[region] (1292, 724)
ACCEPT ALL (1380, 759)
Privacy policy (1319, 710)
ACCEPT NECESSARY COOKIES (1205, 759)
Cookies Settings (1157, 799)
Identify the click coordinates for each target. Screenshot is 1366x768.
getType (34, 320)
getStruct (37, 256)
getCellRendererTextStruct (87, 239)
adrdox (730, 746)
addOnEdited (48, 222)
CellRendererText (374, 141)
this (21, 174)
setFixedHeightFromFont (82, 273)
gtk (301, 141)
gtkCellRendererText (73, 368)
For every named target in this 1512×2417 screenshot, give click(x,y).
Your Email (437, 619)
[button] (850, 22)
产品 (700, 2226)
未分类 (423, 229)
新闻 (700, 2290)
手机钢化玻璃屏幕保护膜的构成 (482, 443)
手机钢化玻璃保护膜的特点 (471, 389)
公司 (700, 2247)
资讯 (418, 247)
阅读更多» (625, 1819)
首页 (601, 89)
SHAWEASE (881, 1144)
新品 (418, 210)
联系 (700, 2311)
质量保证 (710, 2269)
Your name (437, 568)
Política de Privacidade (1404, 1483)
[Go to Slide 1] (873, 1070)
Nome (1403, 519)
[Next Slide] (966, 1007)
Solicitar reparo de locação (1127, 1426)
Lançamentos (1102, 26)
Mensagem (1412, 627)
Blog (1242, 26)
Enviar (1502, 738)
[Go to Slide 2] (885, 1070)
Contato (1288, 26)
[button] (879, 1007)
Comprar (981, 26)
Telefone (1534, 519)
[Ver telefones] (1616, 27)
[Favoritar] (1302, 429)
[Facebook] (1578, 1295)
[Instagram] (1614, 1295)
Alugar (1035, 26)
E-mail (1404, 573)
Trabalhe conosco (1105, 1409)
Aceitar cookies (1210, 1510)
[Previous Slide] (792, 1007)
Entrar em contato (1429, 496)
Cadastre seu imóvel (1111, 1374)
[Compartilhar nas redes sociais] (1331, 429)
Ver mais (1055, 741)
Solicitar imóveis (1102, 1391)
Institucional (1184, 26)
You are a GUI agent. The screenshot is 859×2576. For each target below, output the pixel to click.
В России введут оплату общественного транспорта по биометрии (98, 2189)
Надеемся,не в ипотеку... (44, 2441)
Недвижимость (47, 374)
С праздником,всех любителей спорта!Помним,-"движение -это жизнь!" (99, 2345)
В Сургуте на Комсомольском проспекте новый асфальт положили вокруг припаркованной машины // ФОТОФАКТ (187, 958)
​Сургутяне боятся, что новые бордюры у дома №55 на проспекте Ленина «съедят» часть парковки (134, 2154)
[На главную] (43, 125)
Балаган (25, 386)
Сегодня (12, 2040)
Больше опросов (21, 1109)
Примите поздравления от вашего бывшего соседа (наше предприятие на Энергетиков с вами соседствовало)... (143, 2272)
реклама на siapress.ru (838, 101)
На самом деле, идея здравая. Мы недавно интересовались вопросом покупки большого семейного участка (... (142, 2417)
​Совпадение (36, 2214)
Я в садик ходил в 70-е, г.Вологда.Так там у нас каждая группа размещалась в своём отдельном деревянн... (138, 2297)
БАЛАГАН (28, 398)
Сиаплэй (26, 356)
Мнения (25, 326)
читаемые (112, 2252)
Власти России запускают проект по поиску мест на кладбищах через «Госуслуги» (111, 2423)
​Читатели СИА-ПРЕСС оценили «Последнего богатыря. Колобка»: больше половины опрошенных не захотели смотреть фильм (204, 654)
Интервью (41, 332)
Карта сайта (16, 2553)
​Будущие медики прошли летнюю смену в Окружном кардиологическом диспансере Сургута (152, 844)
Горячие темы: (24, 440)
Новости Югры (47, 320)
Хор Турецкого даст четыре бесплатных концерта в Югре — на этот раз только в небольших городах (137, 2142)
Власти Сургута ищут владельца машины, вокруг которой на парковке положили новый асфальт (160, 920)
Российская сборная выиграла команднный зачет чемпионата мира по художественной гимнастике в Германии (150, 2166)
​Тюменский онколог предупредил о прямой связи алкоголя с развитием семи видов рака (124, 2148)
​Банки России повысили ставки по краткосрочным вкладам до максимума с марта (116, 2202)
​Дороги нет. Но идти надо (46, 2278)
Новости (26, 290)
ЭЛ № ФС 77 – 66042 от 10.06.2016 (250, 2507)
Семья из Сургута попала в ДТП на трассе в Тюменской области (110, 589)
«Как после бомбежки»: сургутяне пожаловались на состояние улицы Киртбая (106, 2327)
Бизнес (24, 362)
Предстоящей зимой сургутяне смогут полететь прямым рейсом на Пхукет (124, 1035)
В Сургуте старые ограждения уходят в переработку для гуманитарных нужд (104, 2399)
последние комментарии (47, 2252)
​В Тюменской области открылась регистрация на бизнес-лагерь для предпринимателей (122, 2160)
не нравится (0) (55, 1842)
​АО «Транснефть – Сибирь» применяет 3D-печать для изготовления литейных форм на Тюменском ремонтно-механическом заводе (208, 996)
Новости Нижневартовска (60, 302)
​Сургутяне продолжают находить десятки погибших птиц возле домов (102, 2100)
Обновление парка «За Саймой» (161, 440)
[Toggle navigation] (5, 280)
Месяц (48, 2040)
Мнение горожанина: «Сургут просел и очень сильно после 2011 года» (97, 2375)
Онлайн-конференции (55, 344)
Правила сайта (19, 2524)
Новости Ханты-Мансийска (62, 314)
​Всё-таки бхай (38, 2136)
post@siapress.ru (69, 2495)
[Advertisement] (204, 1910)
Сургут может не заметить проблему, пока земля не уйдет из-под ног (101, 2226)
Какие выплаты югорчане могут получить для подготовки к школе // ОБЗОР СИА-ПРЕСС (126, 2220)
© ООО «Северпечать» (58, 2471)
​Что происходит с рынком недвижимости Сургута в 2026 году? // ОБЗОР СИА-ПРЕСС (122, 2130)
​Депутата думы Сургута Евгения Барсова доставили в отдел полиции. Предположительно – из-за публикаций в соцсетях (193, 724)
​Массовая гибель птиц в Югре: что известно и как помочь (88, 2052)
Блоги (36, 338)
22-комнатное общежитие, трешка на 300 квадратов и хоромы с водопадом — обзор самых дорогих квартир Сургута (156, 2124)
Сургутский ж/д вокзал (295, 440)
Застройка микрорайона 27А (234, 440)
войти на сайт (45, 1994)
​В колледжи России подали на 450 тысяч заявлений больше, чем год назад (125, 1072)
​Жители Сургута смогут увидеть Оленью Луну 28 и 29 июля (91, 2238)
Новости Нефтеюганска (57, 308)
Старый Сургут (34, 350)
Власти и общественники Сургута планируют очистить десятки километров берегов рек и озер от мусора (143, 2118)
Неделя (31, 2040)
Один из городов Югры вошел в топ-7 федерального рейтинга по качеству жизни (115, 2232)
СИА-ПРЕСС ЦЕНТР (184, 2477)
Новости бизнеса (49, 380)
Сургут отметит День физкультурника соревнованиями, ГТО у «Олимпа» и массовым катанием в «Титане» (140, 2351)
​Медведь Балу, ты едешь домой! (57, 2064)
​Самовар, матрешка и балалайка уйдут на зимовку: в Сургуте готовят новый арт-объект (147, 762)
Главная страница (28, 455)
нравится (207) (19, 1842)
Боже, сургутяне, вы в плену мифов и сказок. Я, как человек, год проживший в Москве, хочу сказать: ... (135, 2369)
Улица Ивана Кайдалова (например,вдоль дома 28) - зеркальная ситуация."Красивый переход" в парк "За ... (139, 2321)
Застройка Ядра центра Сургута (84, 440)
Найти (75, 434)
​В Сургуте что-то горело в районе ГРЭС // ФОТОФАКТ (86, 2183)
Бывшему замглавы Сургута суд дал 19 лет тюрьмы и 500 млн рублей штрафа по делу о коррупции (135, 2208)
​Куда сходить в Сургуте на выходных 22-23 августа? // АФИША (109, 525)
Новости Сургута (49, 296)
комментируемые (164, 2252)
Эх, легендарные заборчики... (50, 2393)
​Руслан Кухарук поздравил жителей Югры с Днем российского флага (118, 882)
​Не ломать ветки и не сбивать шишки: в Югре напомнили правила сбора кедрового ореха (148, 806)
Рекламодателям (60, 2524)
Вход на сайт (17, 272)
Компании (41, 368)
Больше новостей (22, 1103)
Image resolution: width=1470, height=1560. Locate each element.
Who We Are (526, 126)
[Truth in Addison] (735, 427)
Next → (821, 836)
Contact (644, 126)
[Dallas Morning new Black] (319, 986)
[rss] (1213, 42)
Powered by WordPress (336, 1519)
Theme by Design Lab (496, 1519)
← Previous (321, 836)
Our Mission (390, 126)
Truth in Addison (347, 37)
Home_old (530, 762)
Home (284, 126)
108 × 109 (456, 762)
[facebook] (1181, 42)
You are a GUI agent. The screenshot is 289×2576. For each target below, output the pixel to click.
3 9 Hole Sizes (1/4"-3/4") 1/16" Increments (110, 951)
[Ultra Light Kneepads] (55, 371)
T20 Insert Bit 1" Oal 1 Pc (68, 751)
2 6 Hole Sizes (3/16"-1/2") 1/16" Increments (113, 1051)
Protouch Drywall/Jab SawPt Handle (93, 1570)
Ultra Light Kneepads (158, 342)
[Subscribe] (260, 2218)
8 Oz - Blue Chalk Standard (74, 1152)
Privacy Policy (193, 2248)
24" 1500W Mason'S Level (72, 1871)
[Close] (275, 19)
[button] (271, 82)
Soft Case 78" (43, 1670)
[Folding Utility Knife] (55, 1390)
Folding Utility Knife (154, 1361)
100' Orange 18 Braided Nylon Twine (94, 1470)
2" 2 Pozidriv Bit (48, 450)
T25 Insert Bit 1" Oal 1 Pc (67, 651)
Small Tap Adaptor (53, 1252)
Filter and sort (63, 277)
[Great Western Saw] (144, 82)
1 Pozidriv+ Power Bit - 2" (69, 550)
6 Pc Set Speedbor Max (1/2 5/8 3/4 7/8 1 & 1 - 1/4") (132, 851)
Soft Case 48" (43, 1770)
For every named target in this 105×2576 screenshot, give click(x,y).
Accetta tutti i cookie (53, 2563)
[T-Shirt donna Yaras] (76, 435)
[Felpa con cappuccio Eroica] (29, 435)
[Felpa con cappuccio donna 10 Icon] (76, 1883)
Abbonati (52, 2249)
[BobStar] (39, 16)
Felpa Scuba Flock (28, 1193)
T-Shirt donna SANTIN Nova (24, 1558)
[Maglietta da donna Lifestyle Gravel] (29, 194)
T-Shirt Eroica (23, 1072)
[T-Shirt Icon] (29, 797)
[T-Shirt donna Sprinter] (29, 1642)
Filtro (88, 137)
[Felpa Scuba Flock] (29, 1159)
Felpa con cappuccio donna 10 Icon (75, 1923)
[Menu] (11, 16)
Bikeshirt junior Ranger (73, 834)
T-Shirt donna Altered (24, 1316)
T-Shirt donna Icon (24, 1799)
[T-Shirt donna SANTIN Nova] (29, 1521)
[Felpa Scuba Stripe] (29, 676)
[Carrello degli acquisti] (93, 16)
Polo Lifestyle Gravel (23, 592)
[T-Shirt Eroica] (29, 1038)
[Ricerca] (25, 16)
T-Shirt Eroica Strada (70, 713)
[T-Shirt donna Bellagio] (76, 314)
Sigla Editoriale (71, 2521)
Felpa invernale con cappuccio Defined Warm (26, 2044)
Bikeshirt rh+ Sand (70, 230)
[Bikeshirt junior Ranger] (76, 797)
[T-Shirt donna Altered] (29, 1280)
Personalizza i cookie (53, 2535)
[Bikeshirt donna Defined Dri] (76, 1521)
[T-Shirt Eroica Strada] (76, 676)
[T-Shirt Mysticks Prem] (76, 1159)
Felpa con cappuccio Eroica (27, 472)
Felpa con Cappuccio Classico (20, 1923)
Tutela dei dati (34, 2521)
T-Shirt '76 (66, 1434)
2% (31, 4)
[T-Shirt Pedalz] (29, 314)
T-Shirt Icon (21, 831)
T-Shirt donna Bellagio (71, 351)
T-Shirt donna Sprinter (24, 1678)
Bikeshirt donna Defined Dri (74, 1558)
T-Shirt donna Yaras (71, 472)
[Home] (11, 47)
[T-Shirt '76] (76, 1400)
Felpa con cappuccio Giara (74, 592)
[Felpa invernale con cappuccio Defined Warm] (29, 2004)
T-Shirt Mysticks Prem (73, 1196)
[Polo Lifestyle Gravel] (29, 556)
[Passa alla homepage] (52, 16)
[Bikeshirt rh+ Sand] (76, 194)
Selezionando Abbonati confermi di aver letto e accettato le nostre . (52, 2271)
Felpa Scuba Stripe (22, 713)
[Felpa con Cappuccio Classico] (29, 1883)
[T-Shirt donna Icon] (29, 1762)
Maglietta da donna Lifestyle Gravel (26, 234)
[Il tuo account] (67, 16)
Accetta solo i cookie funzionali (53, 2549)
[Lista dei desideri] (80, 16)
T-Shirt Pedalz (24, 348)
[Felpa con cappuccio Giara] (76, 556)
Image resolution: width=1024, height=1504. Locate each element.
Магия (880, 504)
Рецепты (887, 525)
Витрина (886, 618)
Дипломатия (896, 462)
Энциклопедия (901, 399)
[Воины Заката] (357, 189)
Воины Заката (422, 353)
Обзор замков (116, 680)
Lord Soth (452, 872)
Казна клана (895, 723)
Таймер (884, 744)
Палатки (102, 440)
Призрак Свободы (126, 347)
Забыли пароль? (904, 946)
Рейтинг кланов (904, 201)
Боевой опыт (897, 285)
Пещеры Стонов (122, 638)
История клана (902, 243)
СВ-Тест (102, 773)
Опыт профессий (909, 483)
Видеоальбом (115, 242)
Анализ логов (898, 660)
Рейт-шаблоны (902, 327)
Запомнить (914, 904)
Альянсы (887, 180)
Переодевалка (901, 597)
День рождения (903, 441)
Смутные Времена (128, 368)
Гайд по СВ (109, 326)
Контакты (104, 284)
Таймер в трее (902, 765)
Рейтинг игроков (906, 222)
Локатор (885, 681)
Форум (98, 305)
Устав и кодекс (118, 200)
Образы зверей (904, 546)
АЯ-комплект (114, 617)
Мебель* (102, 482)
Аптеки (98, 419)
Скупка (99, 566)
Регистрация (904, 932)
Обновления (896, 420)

▶ [ASSIGNMENT] Only the lines above from the line containing "Палатки (102, 440)" through the line containing "Переодевалка (901, 597)" should be retyped, exactly and with both ends included.

▶ [EXERCISE SOLUTION]
Палатки (102, 440)
Призрак Свободы (126, 347)
Забыли пароль? (904, 946)
Рейтинг кланов (904, 201)
Боевой опыт (897, 285)
Пещеры Стонов (122, 638)
История клана (902, 243)
СВ-Тест (102, 773)
Опыт профессий (909, 483)
Видеоальбом (115, 242)
Анализ логов (898, 660)
Рейт-шаблоны (902, 327)
Запомнить (914, 904)
Альянсы (887, 180)
Переодевалка (901, 597)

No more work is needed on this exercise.